The qualification competition hall contains 10m, 25m, and 50 m target ranges. The final competition hall contains sealed 10m, 25m, and 50m target ranges.

The venue has a total seating capacity for 8,600 spectators, with 2,170 permanent seats and 6,430 removable seats. The qualification competition halls can seat 6,100 and the final competition hall can seat 2,500.

The Beijing Shooting Range Hall was designed to reflect the shape of a hunting bow. This design takes into consideration the origins of the sport of shooting—hunting in the forest. The Shooting Hall's qualification competition halls and the final competition hall are connected by the venue's main entrance, which contributes to the venue's "bow" shape.

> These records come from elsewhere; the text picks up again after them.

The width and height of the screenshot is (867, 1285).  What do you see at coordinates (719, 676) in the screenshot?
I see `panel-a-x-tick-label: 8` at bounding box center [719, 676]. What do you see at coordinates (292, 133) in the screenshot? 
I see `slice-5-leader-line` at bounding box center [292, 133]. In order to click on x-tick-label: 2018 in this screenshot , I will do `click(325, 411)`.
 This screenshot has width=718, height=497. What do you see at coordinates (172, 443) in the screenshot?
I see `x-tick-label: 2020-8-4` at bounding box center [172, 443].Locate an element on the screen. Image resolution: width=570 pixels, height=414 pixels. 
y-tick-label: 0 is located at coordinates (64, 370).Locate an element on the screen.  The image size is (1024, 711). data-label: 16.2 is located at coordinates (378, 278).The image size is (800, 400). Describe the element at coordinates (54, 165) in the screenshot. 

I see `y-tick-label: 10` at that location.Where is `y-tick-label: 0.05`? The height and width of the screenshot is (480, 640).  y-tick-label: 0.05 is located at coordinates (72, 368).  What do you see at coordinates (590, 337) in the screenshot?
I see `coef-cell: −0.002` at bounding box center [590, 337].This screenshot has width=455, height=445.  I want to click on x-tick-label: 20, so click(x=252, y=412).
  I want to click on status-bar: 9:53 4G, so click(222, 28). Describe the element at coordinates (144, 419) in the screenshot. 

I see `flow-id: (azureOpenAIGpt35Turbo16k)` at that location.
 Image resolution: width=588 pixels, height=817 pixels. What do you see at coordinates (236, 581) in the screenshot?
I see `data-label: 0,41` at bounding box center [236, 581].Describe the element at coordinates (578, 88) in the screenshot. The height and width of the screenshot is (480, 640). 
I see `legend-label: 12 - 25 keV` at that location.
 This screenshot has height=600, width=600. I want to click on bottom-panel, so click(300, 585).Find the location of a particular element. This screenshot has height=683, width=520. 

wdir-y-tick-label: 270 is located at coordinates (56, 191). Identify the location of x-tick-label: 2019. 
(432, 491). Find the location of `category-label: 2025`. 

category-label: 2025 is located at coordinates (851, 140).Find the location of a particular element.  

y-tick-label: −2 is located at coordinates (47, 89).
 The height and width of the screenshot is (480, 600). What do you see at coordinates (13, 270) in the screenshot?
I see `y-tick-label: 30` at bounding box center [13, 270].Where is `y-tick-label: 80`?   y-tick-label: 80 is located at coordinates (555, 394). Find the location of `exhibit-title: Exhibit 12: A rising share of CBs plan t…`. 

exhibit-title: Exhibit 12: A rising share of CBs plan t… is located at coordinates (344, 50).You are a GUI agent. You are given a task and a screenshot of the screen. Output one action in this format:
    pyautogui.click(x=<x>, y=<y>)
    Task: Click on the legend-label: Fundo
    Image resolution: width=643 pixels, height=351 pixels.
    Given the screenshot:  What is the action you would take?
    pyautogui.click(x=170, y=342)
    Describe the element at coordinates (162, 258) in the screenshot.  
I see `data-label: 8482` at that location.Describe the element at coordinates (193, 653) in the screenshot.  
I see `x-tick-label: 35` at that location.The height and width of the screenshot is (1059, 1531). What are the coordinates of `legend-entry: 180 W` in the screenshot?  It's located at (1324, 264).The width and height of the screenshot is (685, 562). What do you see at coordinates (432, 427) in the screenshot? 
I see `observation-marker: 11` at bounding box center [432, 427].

Post-Games, the venue will host important international and Chinese shooting competitions and serve as the training base for the Chinese national shooting team and youth training grounds. Parts of the venue might be used as a national defense teaching facility. Additionally, the venue may be used to promote shooting as a sport to the public and to promote the Olympic spirit.